Dans le cadre de la Journée nationale des peuples autochtones, le chef de l'Assemblée des Premières Nations Québec-Labrador, Ghislain Picard, a tenu à transmettre une lettre ouverte à l'attention des Québécois. Il y aborde entre autres les conséquences de la pandémie de COVID-19 sur les relations entre les peuples autochtones et l'ensemble des Québécois, ainsi que les événements qui ont relancé les discussions sur le racisme. Voici son message.

Depuis quelques mois, nous vivons tous une période très particulière. Personne n’a vu venir cette pandémie de la COVID-19. Elle est venue chambarder nos vies et a des conséquences sur les relations entre les Premières Nations et l’ensemble des Québécois.

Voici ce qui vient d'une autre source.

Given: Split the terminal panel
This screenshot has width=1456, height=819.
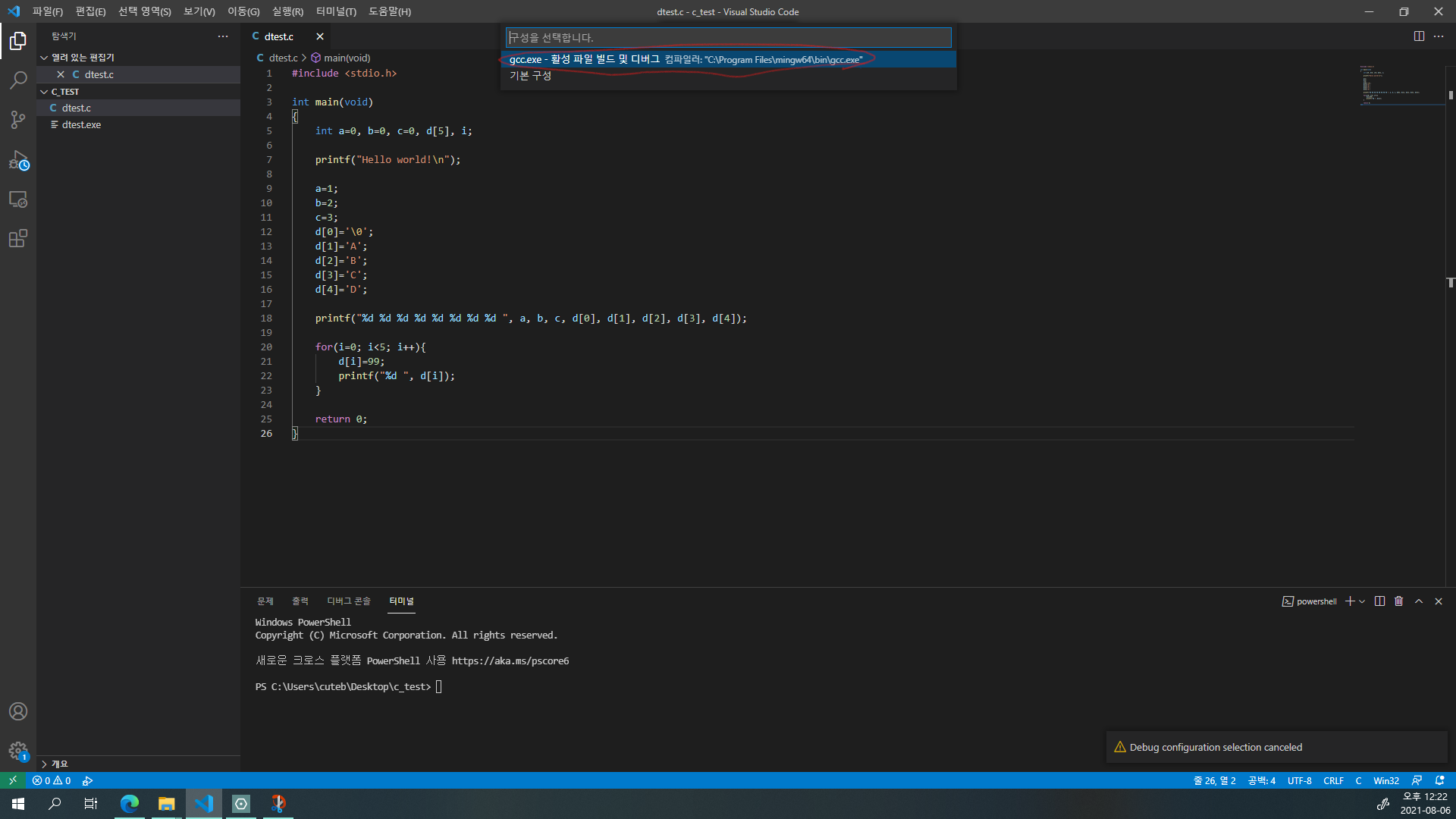Looking at the screenshot, I should 1379,601.
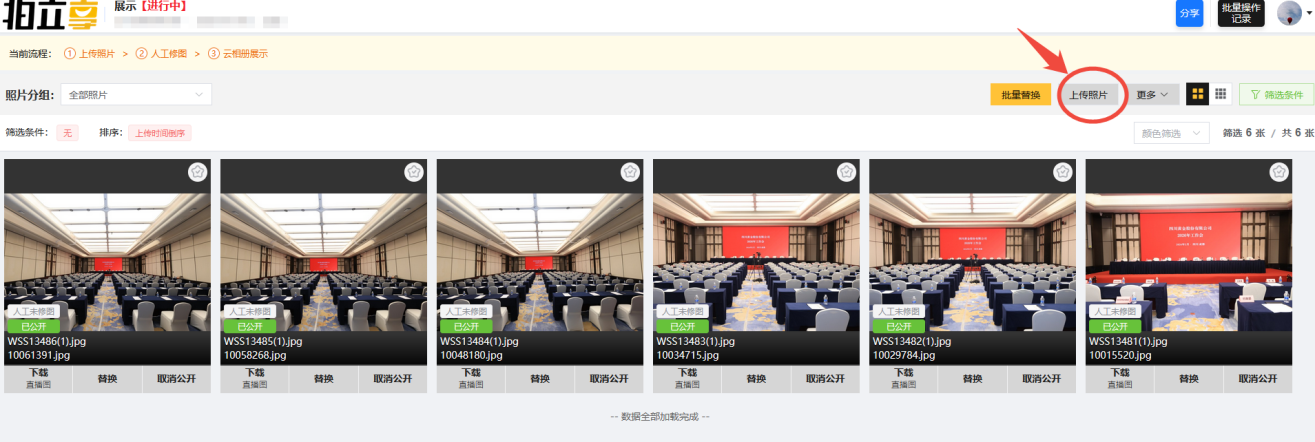The image size is (1315, 442).
Task: Toggle 取消公开 for WSS13482(1).jpg
Action: (x=1042, y=379)
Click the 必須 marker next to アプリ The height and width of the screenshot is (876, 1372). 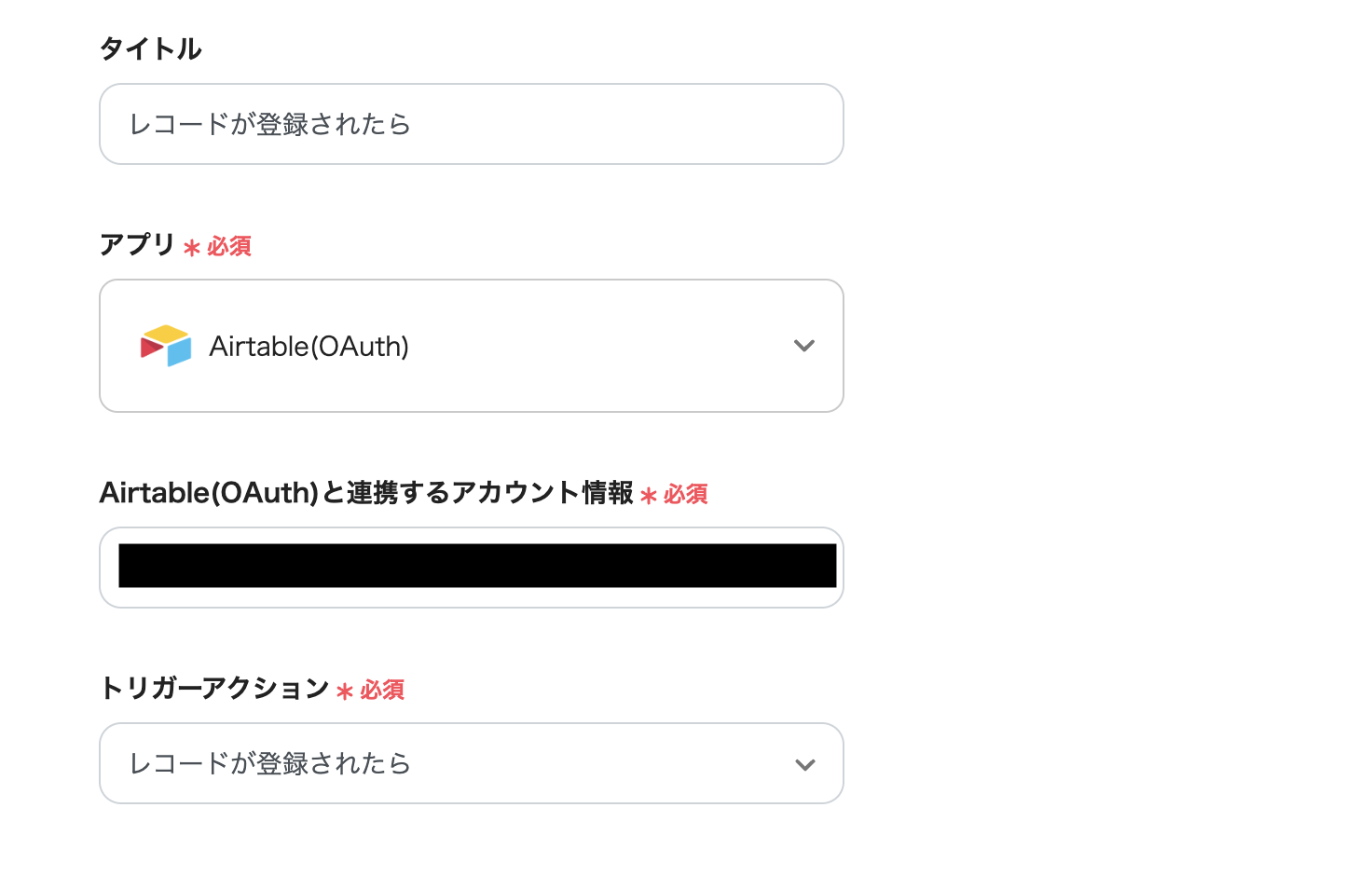[229, 246]
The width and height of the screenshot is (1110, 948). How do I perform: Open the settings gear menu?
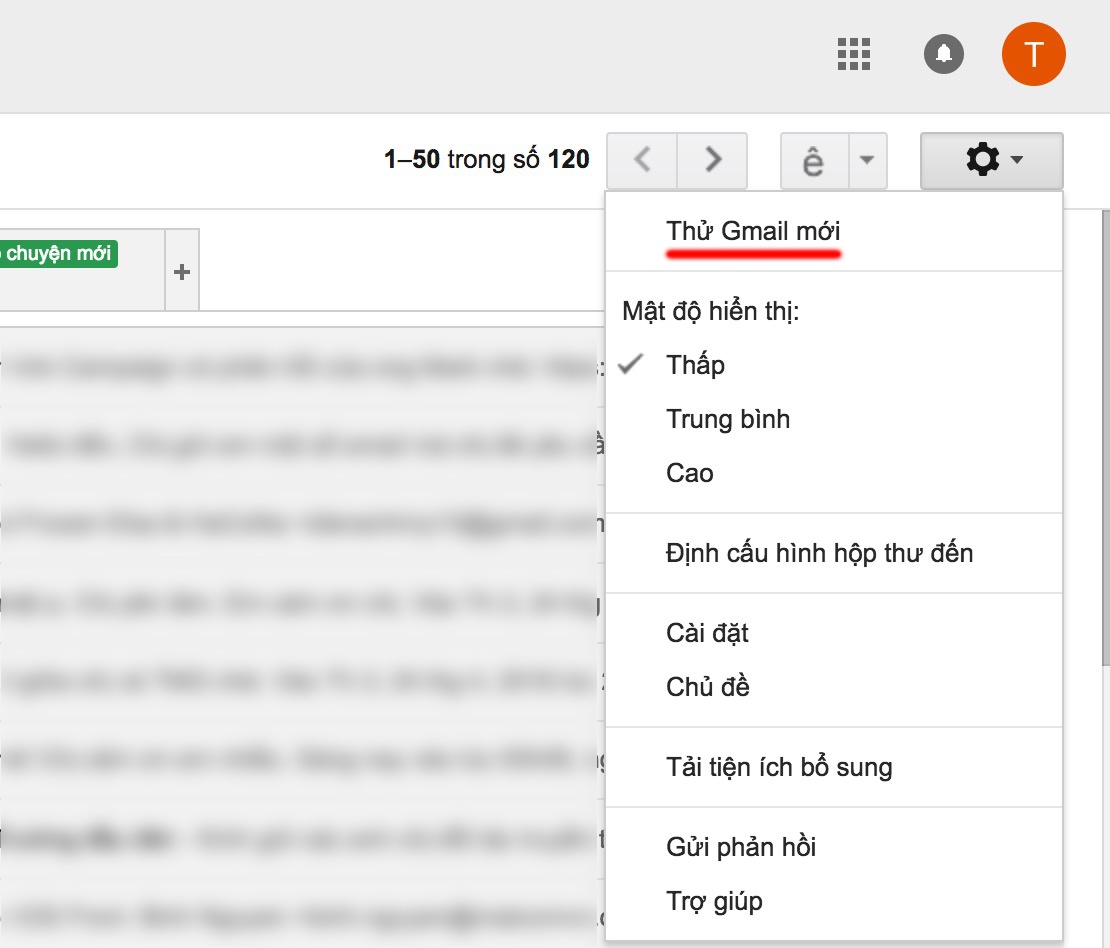tap(985, 159)
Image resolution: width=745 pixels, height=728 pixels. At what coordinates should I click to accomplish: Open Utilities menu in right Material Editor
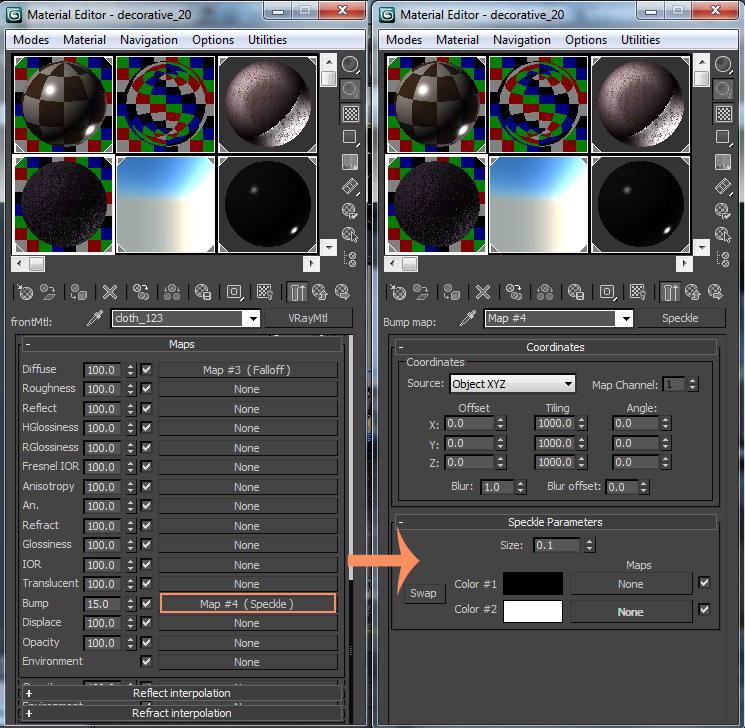tap(640, 40)
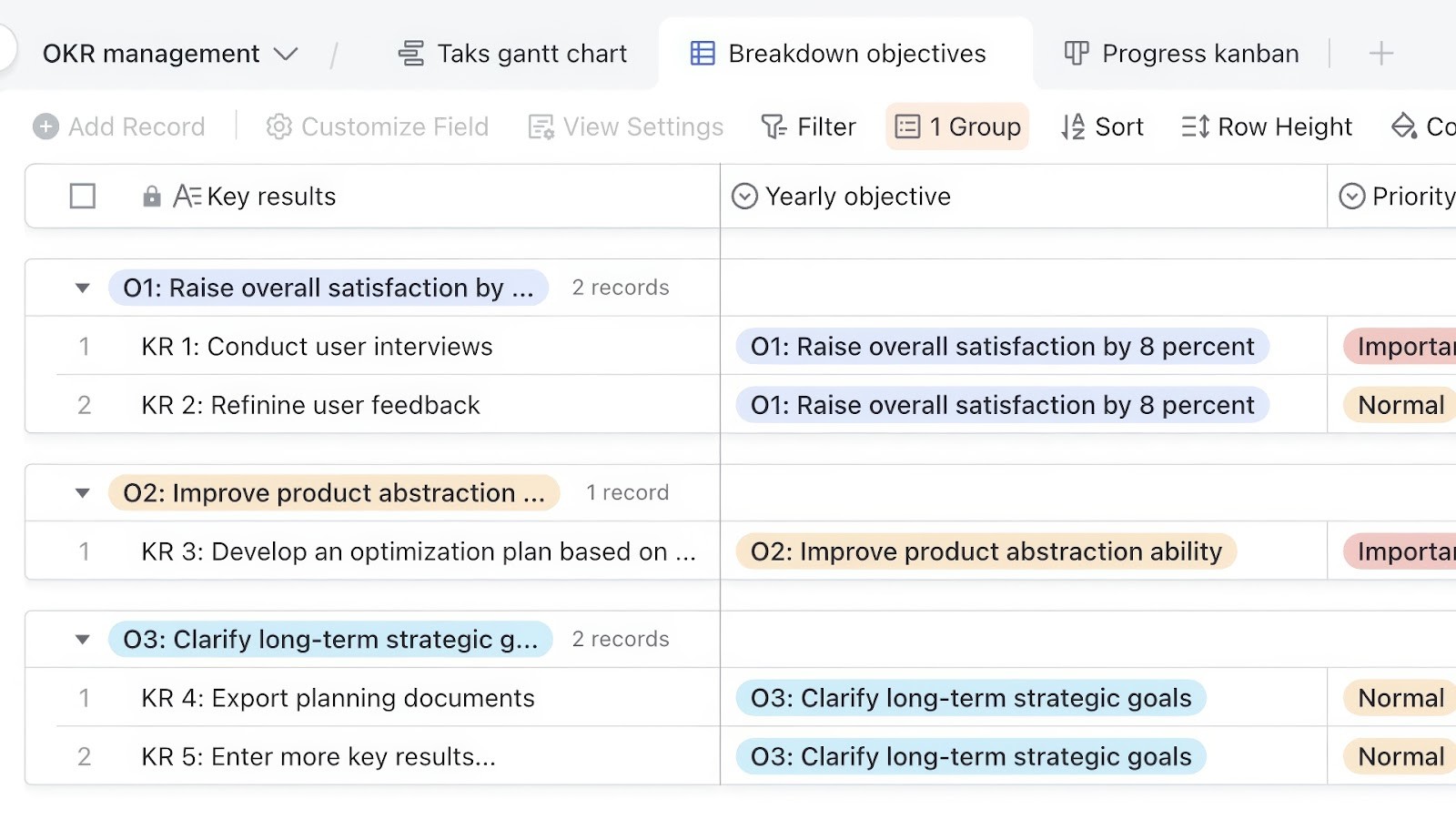Check the header select-all checkbox
The image size is (1456, 819).
pos(82,196)
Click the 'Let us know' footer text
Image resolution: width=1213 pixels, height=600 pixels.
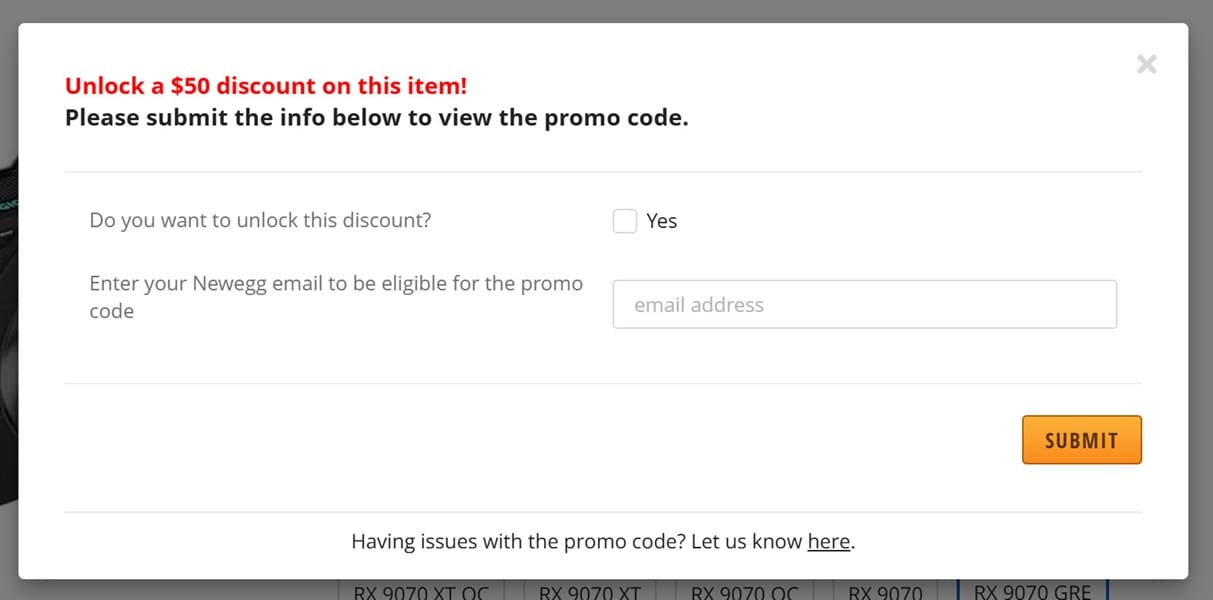click(746, 542)
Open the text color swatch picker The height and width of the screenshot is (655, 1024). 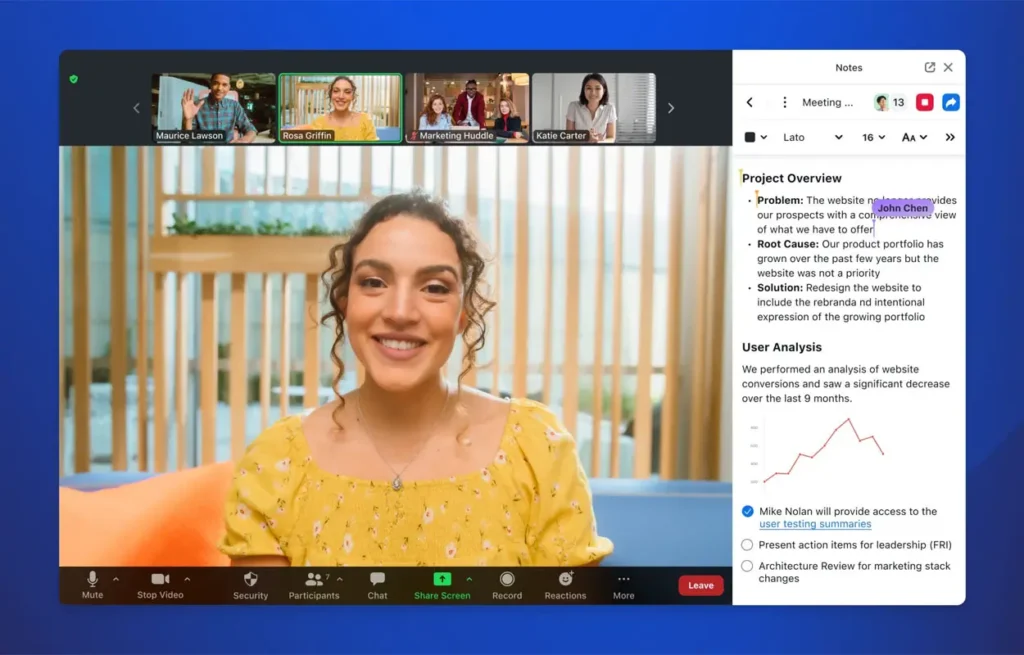point(755,137)
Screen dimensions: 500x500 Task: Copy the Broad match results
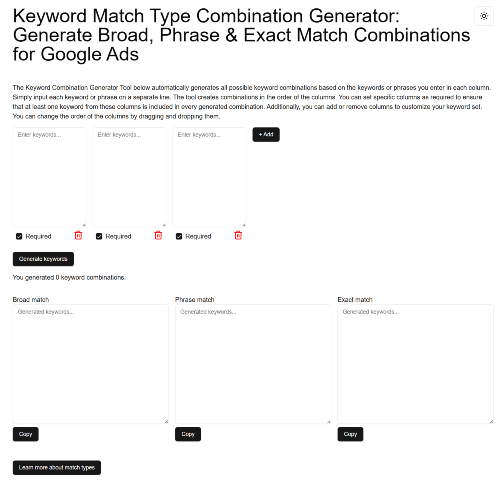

D’une part, la pandémie nous éloigne. À cause d’elle, nous ne pourrons sans doute pas vous accueillir chez nous, comme nous le faisons de plus en plus chaque année, pour prendre part à nos pow-wow, aux célébrations de nos cultures. Nous ne pourrons probablement pas non plus vous accueillir à l’événement KWE ! À la rencontre des peuples autochtones que nous avons maintenant l’habitude de tenir au début de septembre. C’est très regrettable, puisque vous y participez de plus en plus nombreux d’année en année, et c’est une occasion exceptionnelle de mieux nous connaître. Ce n’est que partie remise, souhaitons-le.

D’autre part, la pandémie nous rapproche. En effet, nous avons tous, Québécois et Premières Nations, pris des mesures sévères pour protéger nos familles, nos enfants, nos aînés. Nous avons tous dû prendre nos responsabilités devant une menace très sérieuse. Nous avons partagé les mêmes inquiétudes et sommes encore tous aux aguets. Des occasions de partage et de collaboration entre nous se sont ainsi présentées.

En plus de ce contexte déjà difficile, depuis quelques semaines, un autre problème très grave a refait surface. Des circonstances tragiques ont attiré l’attention de tous sur des manifestations de discrimination et de racisme totalement inacceptables, des événements qui ont coûté la vie à des êtres humains et qui compromettent également la vie d’une société. Tel que nous l’avons fait pour la COVID-19, il nous faut tous faire face à cet autre fléau, celui du rejet de l’Autre.

Le message que l’Assemblée des Premières Nations Québec-Labrador porte aujourd’hui à l’ensemble de la population à l’occasion de la Journée nationale des Autochtones est une invitation à réfléchir sur nos relations, à nous accepter tels que nous sommes, les uns et les autres. Il ne s’agit pas ici de se pointer du doigt, mais plutôt de se demander comment, concrètement, nous pouvons améliorer notre façon de vivre ensemble, dans le respect mutuel.

Il y a des politiciens qui n’osent pas nommer les choses, appeler un chat un chat, un castor un castor, et qui font passer leur intérêt politique avant l’amélioration du vivre-ensemble. D’autres qui ont plus de courage et sont prêts à passer à l’action. Les tentatives de camouflage politique ne doivent pas empêcher les citoyens, individuellement et collectivement, de voir la réalité en face et de tenter de corriger ce qui ne va pas. C’est ainsi que nous pourrons, ensemble, convaincre les politiciens de prendre leurs responsabilités, de prendre au sérieux les recommandations en matière de lutte contre la discrimination et le racisme qui leur sont faites par les commissions qu’ils ont eux-mêmes mandatées, de cesser d’avoir peur des mots, et encore plus de poser les gestes qui pourtant s’imposent.

Lorsque la prochaine occasion se présentera, l’Assemblée des Premières Nations Québec-Labrador souhaite que les Québécois et les membres des Premières Nations aient beaucoup de choses à se dire au bénéfice de relations mutuelles respectueuses et progressistes.